She sat on the chair where she’d put her coat. She watched him look at her legs the way men look at a woman’s legs. His etched, thin face was different, and so was his close-cropped hair. She realized that some of it was gray. He wasn’t twenty-five yet, and his hair had gray in it and he wore a stranger’s face, she thought. And he sized her up when he looked at her. She knew he wasn’t her baby anymore, but now she wondered whether he was still her son. Her husband, Bernard, had said, “He’s in trouble. I can’t get hold of him anymore. He’s out there. Have you seen him?”

She’d said, “You know how angry he got with me when he came back.”

“He’s loyal to me,” Bernard had said.

“If that’s the way you want to put it.”

“I don’t want to fight with you anymore. You’re out of my life, and I’m out of yours. We’re getting on with it. You wanted your freedom, you got your freedom, and now I’m — I’m shut of the whole damned thing.”

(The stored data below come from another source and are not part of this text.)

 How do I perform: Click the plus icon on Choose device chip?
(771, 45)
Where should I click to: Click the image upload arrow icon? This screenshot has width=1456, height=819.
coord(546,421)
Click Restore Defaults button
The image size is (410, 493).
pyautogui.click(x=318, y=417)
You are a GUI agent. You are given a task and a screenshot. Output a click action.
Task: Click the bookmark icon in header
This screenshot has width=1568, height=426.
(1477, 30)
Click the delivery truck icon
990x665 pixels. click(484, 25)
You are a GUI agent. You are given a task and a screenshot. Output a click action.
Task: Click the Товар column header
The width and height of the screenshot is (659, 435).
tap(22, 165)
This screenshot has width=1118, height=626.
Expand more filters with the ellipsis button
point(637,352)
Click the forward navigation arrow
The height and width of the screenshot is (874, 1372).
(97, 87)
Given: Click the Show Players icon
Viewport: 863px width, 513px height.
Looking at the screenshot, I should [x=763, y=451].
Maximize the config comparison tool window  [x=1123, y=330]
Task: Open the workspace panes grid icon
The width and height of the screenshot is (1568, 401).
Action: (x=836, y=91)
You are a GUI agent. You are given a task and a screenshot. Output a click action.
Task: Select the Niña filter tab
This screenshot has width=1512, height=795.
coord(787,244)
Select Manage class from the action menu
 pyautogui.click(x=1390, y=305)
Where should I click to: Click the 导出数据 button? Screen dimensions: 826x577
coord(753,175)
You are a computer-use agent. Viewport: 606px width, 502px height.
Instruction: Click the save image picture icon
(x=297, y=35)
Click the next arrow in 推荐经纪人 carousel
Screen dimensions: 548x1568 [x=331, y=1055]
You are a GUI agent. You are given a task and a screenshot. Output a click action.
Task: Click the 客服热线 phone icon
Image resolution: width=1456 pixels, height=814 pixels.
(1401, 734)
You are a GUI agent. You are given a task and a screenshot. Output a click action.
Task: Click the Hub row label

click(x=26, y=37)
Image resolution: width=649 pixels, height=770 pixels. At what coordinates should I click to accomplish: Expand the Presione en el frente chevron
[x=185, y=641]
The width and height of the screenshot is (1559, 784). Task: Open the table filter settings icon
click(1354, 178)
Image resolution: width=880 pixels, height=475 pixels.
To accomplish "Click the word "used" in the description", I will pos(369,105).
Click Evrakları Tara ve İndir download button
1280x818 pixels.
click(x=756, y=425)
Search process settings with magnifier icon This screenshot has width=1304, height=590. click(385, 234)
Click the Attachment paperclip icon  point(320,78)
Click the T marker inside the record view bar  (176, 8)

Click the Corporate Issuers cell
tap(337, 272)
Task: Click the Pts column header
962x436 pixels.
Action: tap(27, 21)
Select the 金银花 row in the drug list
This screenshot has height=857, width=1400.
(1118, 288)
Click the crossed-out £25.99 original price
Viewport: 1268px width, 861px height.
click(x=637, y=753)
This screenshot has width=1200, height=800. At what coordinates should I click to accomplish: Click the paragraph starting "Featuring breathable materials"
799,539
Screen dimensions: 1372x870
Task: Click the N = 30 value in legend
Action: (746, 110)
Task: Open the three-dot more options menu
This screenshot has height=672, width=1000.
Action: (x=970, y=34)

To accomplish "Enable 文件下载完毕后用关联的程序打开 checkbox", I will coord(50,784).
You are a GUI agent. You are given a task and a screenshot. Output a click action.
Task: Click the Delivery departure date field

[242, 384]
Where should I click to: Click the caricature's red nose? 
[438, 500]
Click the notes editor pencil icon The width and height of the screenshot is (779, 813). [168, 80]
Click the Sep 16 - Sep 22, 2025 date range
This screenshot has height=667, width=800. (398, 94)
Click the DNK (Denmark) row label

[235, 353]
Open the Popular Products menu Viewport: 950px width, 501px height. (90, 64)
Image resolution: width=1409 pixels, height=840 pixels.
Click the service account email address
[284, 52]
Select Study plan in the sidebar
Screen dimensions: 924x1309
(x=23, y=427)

“Aren’t we all free,” she’d said. At that moment, she had felt inventive and full of effective words she had every right to call after her husband as he vanished from her life. “But here you are on the telephone,” she’d said. “You didn’t vanish, after all.”

“What vanish? What are you talking about? Patrick’s in an awful lot of trouble, and we need to be useful, or something. I don’t know what to do .”

“No,” she’d said, still feeling wiser than Bernard. “Tell me how to find his place.”

“It’s a slum,” he’d said. “I didn’t know they let people live in those places. Down where the Earlville feed mill used to be, where the train station was in the old days. Somebody bought up all the old buildings down there. I wonder did they even bother to look at the wiring.”

“I’ll get down there. It’ll take me an hour or two. I’ll go in the morning. Is he sick? Did he come home, I mean, with some kind of illness? A lot of them had fevers when they came back. A lot of them had dysentery.”

“‘Saddam’s Revenge,’ he said the troops called it.”

“And what did he say about the gun?”

“He said he felt the need of a weapon,” Bernard had said. “I asked him why he did, and he mocked me. He said, ‘Danger lurks.’”

“‘Danger lurks’?”

“It’s what he said. I can only tell you what I heard and that’s what I heard.” Then Bernard had said, “So, your new life’s agreeable to you.”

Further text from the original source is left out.